De aquella tarde que lo tuvo como espectador a una noche que lo tendrá en rol protagónico, Kudla será el encargado de darle la bienvenida a Del Potro en su regreso al circuito después de casi un año ausente el próximo martes no antes de las 22 horas de Argentina. “Es muy bueno tenerlo nuevamente en el circuito y estoy ansioso por enfrentarlo” asegura frente al micrófono después de contestar por Twitter decenas de preguntas de fanáticos en una sesión organizada por el departamento de prensa del torneo.

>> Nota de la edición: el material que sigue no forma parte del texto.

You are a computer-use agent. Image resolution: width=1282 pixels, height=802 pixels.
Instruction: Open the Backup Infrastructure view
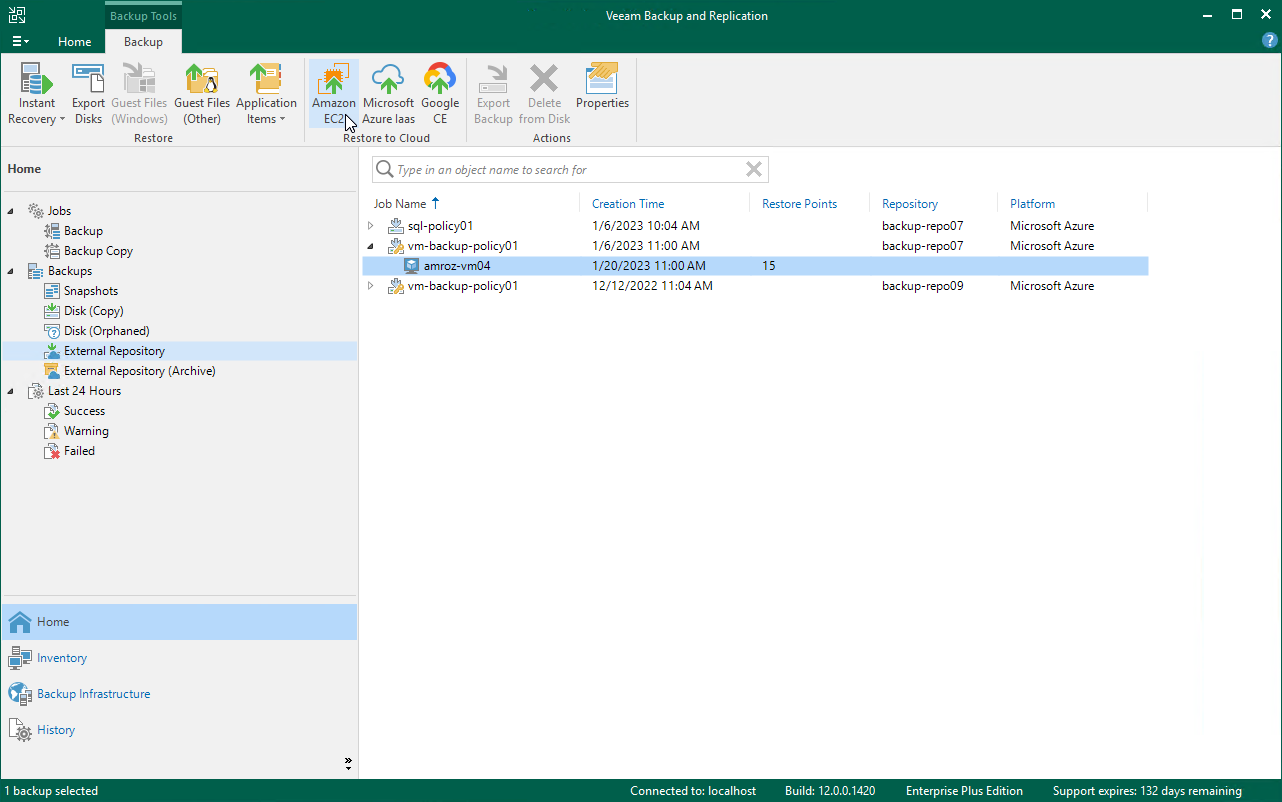[x=93, y=694]
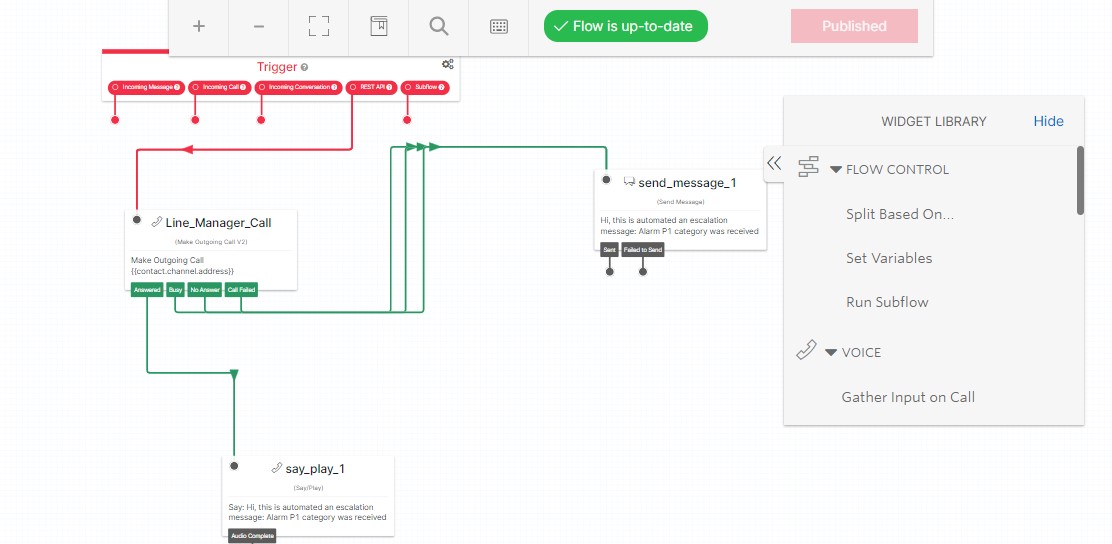This screenshot has height=544, width=1112.
Task: Select the Incoming Call trigger pill
Action: [219, 88]
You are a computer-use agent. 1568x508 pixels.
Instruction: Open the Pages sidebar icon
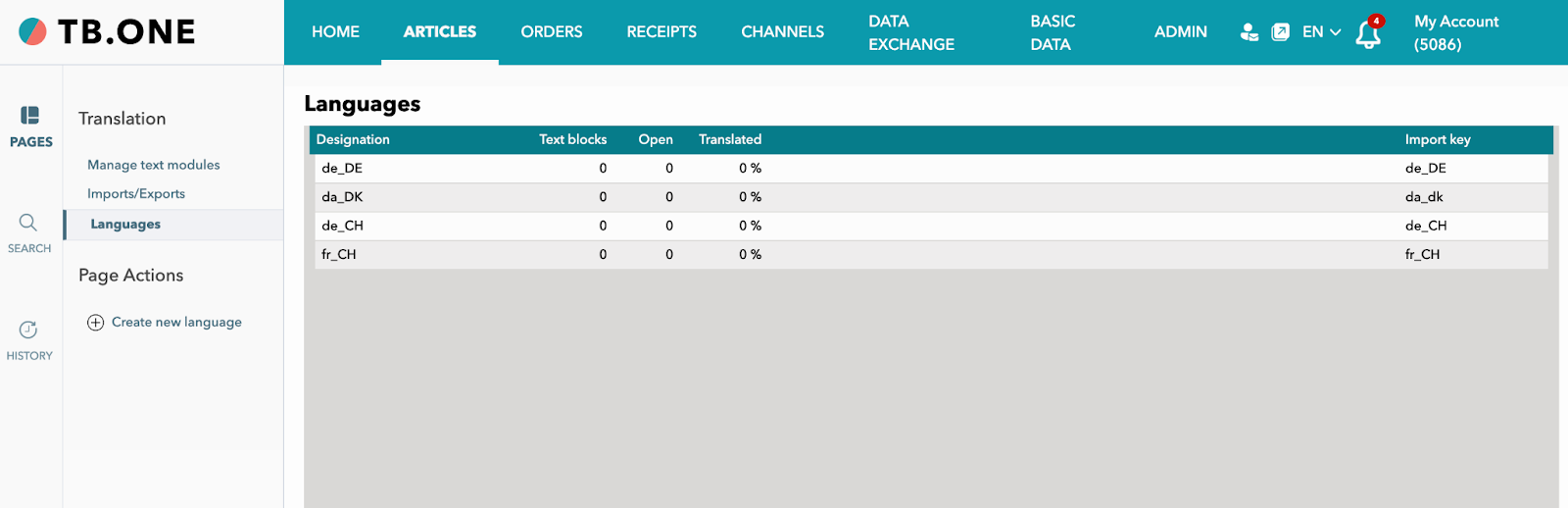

Kudla no se inmuta pese a la envergadura de su próximo desafío: “No siento ninguna presión, obviamente se de lo que es capaz de hacer Delpo en una cancha de tenis, ha vencido a los mejores y ha conquistado el US Open pero no me siento presionado, va a ser muy divertido y será una buena batalla”.

Sin títulos ATP pero con cuatro Challengers en sus vitrinas, el naturalizado estadounidense se describe a sí mismo como un “jugador muy físico, muy rápido al que le gusta jugar desde la base, yo diría que de un estilo más contragolpeador, agresivo”, similitudes que comparte con su ídolo David Ferrer.